I recently had the chance to talk with those at the Office of the County Executive for Rob Astorino from Westchester County in the State of New York. There was a recent push to make #1-7 plastics 100% recycleable. Since I knew it would save cash, I thought I’d ask them some questions for you!!
Here is the interview..
1. What additional revenue is expected to be generated for the County?
I assume you are referring to the County’s recent renovation of its Material Recovery Facility (MRF) in Yonkers, which will enable the County to process virtually all plastic food and beverage containers (coded #1-7). Previously, the facility, one of the first of its kind in the U.S., was equipped to process only plastics coded #1-2. In conjunction with the MRF renovation, the County amended its Source Separation Law to require that, beginning June 1, 2011, all waste generators, both residential and commercial, recycle all plastic food and beverage containers coded #1-7.

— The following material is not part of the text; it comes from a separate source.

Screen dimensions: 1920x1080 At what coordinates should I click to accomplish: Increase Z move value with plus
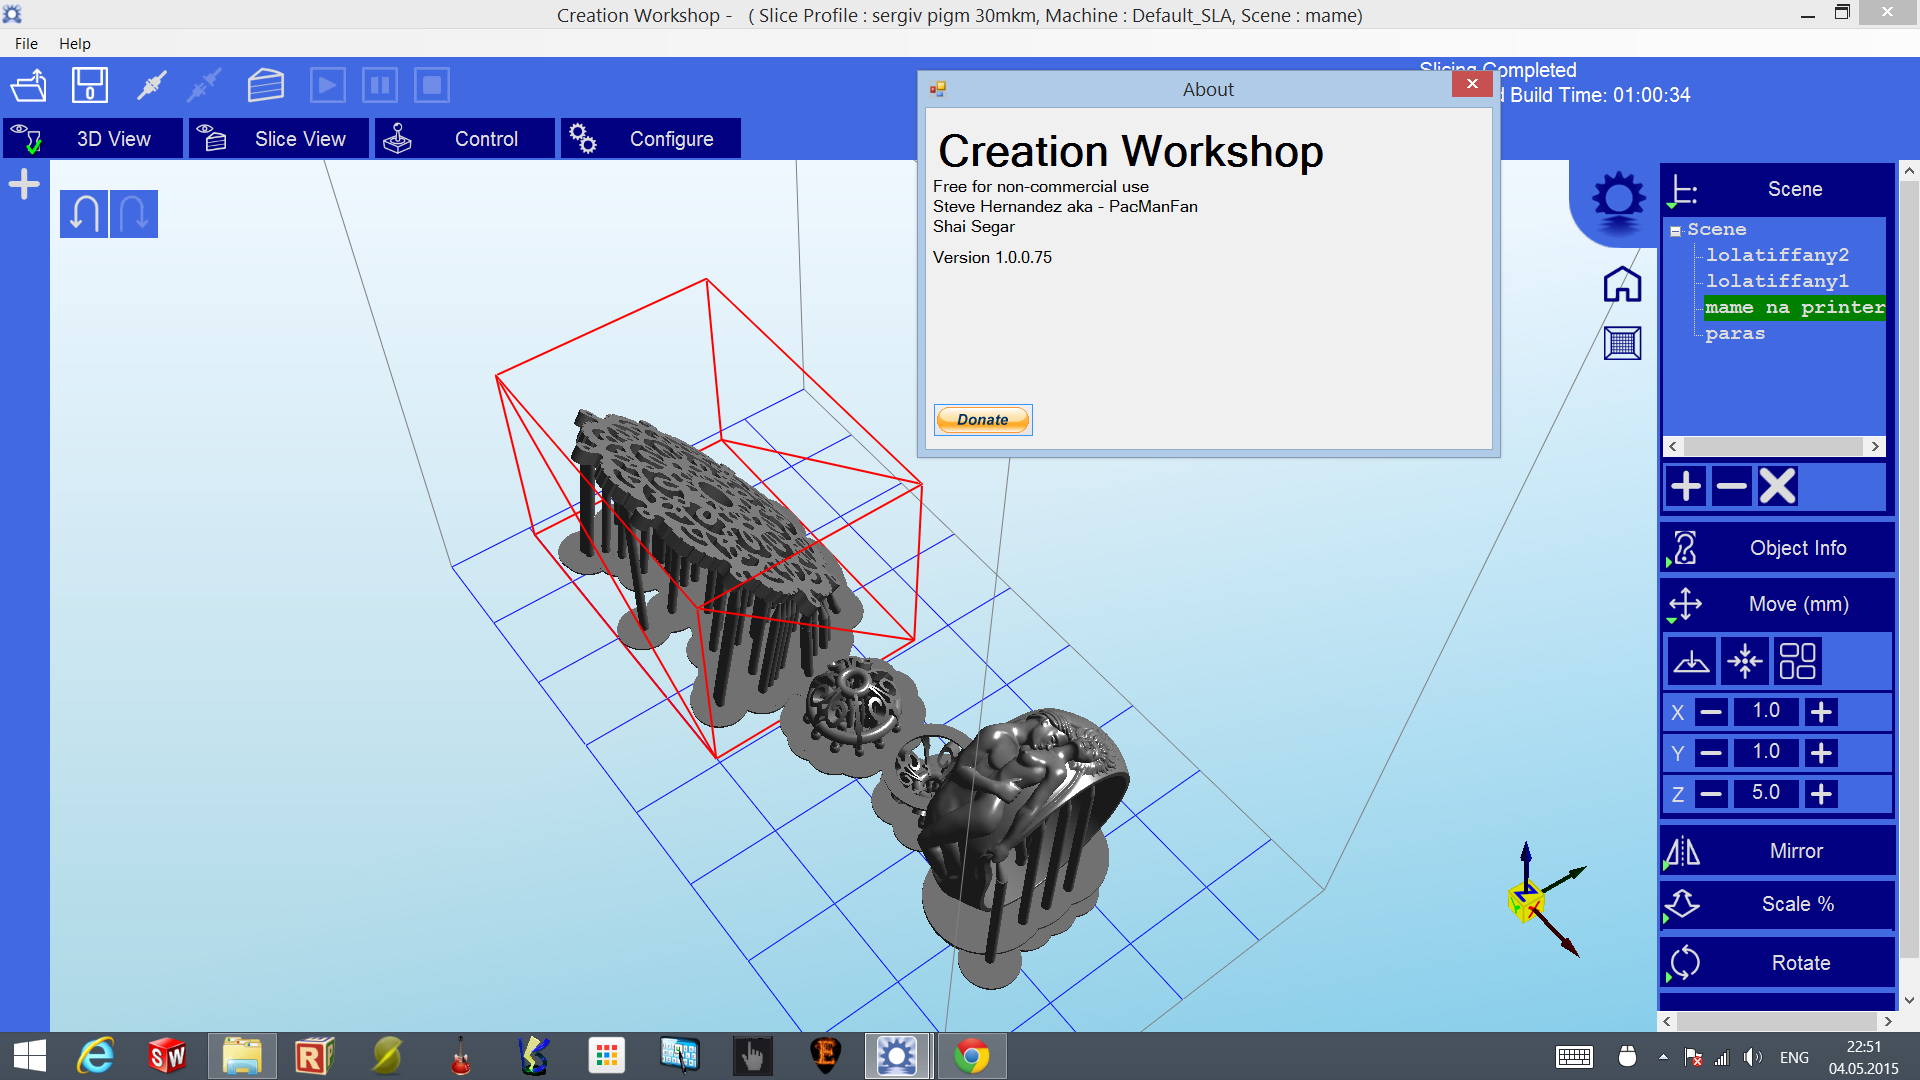pos(1821,794)
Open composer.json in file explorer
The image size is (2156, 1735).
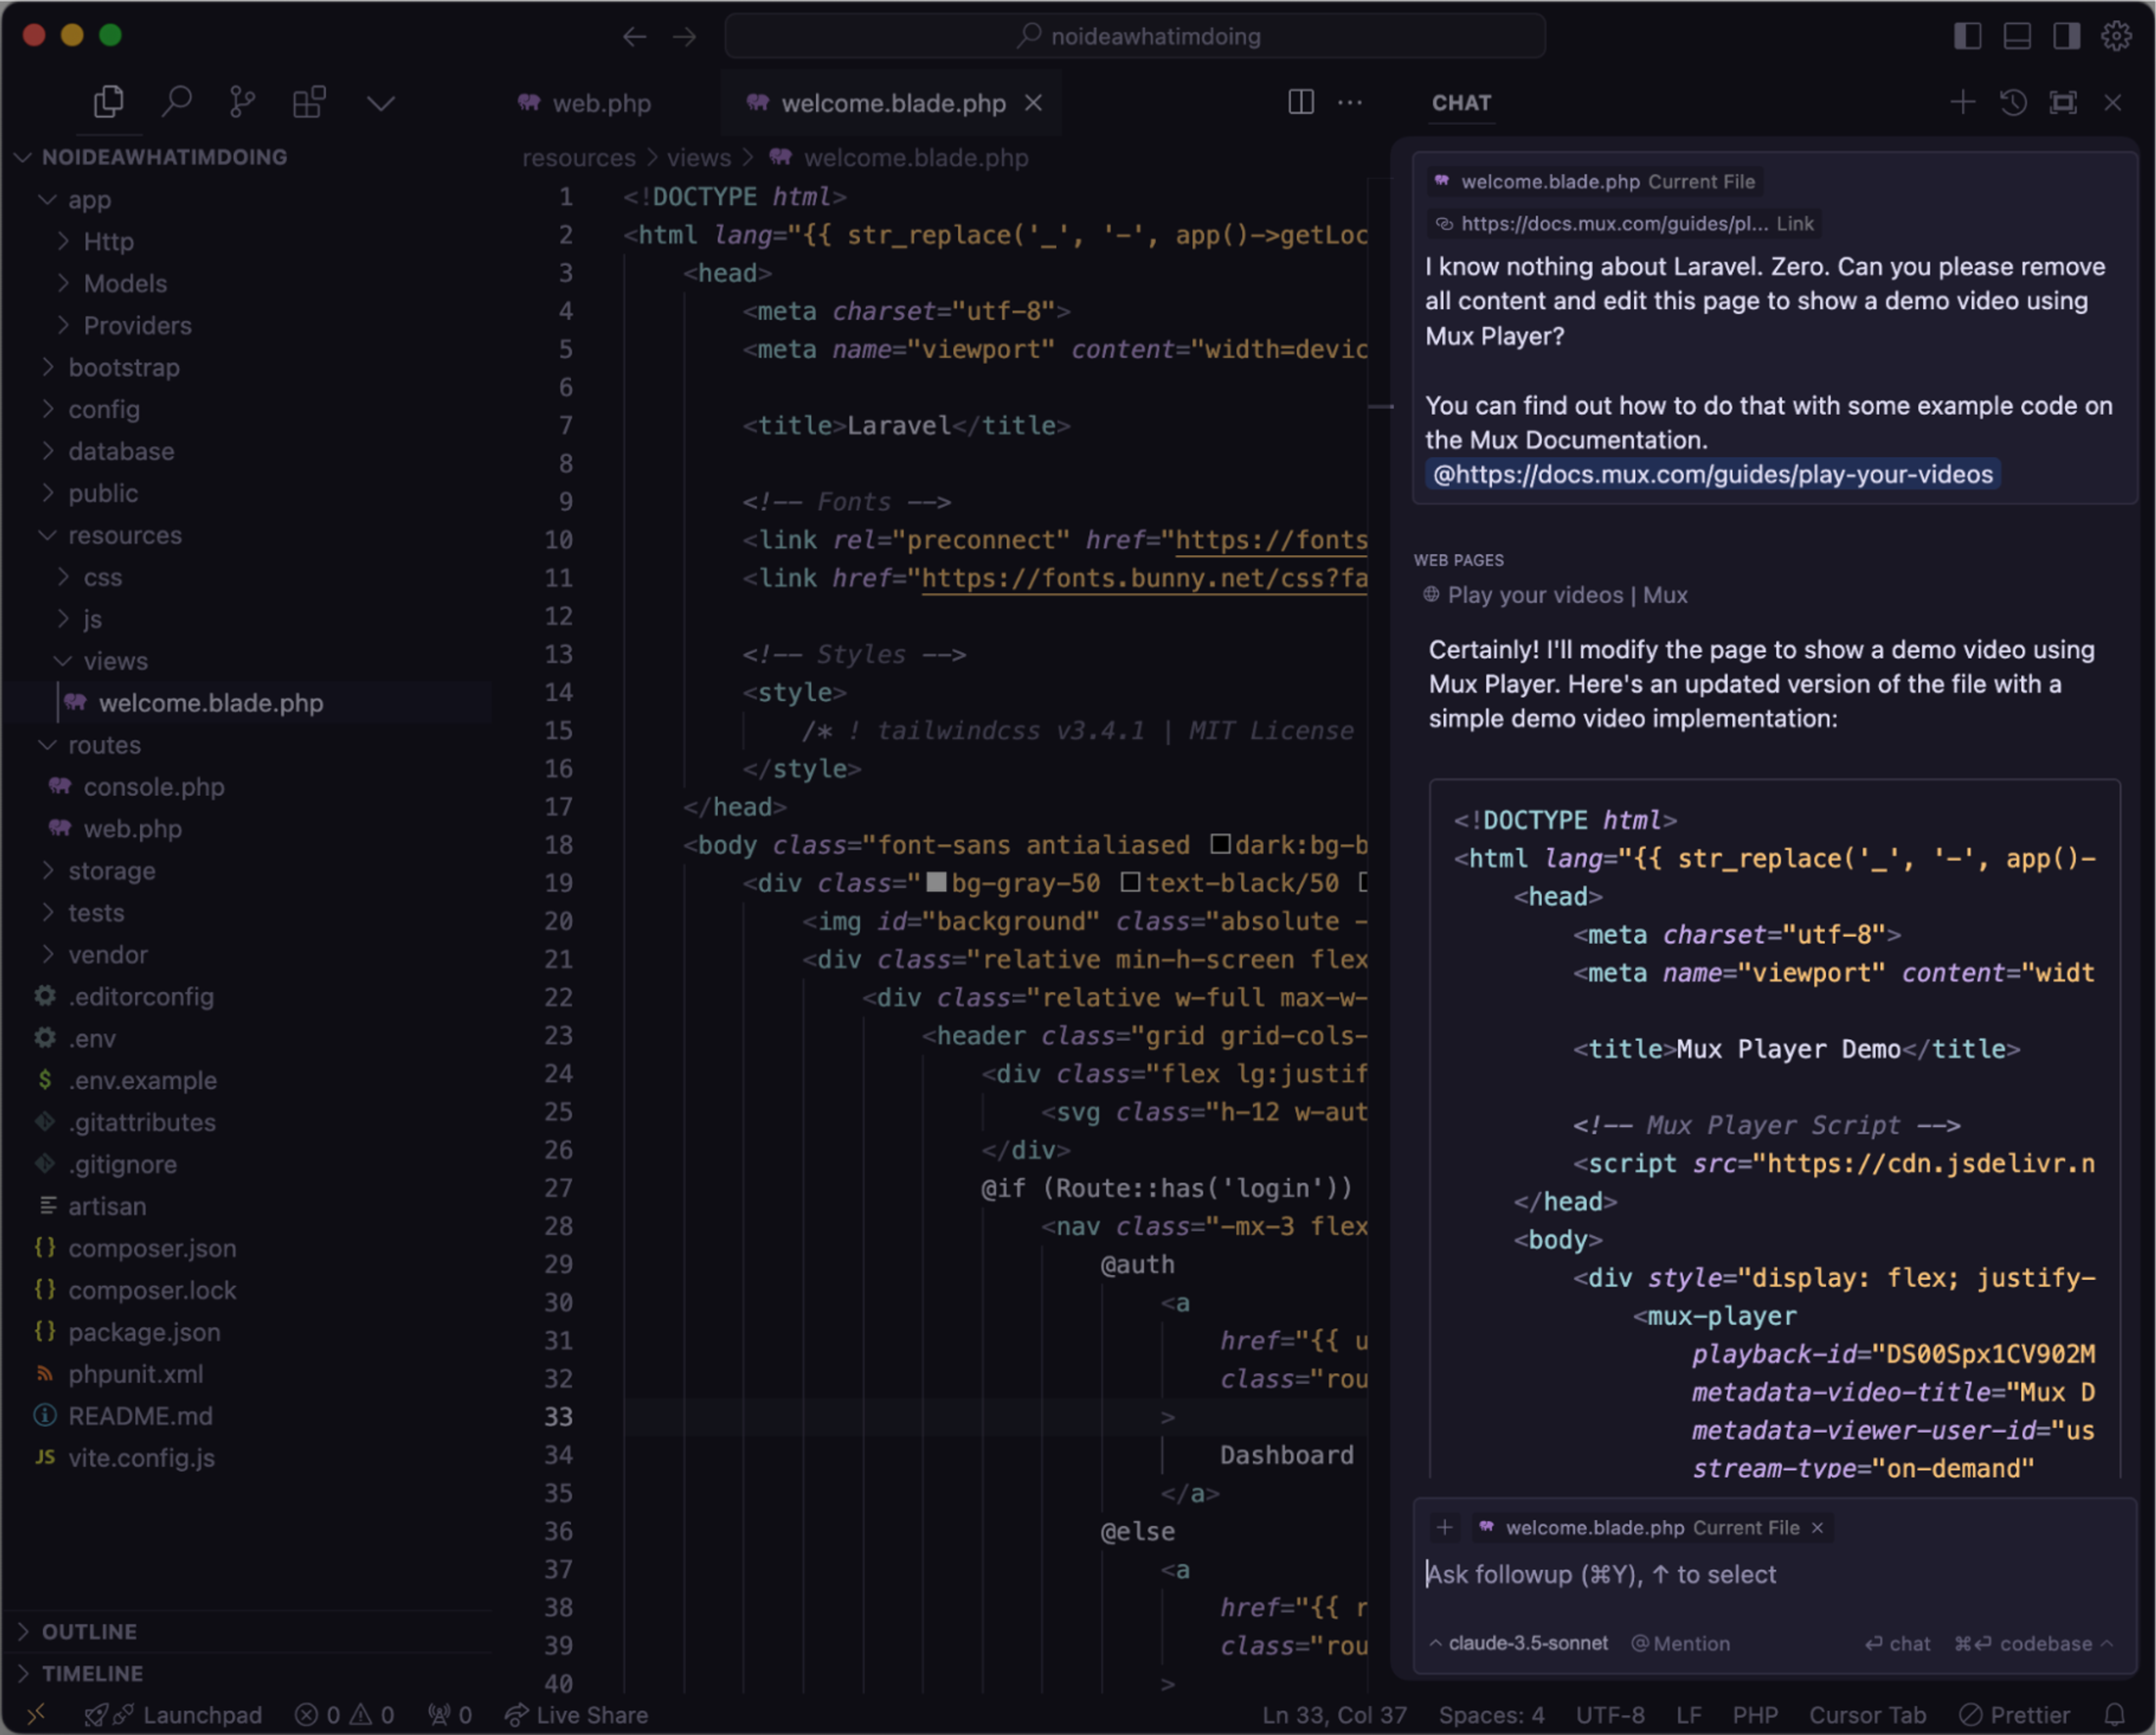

Since this law just went into effect, it is too early to tell how much additional recyclable material will be collected. Also, since recycling revenue is market driven, revenue generated by the additional plastic material can vary greatly. However, we estimate that the County will realize approx. $200,000-$300,000 annually in revenue from the sale of the additional plastics coded #3-7. We also estimate that we will realize approx. $300,000 annually from the sale of material that was previously discarded as garbage. (Because the new MRF equipment is more efficient, it will be able to salvage material that would have been discarded by the older, less efficient equipment.) Finally, we estimate that we will save approx. $150,000 annually on disposal costs that will no longer have to be paid because plastics #3-7 will now be recycled rather than shipped to the Waste-to-Energy Facility in Peekskill.
2. How much will it save on emissions?
As stated above, it is impossible to tell exactly how much additional material we will receive, and just as important, what will comprise that additional material. However, I can tell you that every ton of plastic recycled saves approximately 76 million BTU’s of energy.
3. Where is the permanent facility to drop off CFLs?
The County has broken ground on construction of a permanent Household-Material Recovery Facility (H-MRF) on Woods Rd., located within the County’s Grasslands Campus, in Valhalla. We anticipate that the H-MRF will be opened before the end of the year. In addition to CFLs, the H-MRF will provide a year-round location for residents to dispose of household chemicals, tires, propane tanks, electronic waste, expired and unused medications, and other common household wastes. It will also offer confidential document shredding services. In the meantime, the County is offering a Household Material Recovery Day event on September 24, 2011, from 8am-4pm, at the MRF, located off of the NYS Thruway (Exit 6A) in Yonkers. Residents will be able to dispose of the same items that will be accepted at the H-MRF. Additionally, most municipalities in Westchester allow residents to drop off CFLs, as well as electronic waste, at their local DPW yards. In most cases, these items are then collected by the County.
4. As for the veggie oil, how much is it saving in petroleum?
Under County Executive Astorino’s leadership, County departments have searched for opportunities to reduce expenditures, while continuing to offer helpful services to our residents and businesses whenever feasible. To that end, we have identified a private company that has offered to assume the County’s vegetable oil collection program. This Westchester-based company has agreed to collect used vegetable oil from the approx. 150 establishments now being serviced by the County at no cost, and to pay these facilities and restaurants $0.10 for each gallon of oil they collect. The approx. 5,000 gallons of vegetable oil collected monthly, is used to produce a biodiesel that is used as a substitute for diesel fuel. The County will continue to collect used vegetable oil from County facilities and use it to in a 5% blend with heating oil to heat County properties.
5. How does the County Executive feel about being an environmental leader worldwide?
County Executive Astorino is proud of Westchester County’s longstanding role as a leader in the environmental field. The County Executive has stressed that recycling and re-using resources not only protects the environment for our enjoyment and the enjoyment of future generations, but it also saves money for the County and its taxpayers. Last year, the County realized almost $6 million in revenue from the sale of recyclable materials collected at the MRF. If these materials were not recycled, it would have cost the County almost $7 million to dispose of them. County Executive Astorino is committed to exploring initiatives that make both environmental and fiscal sense.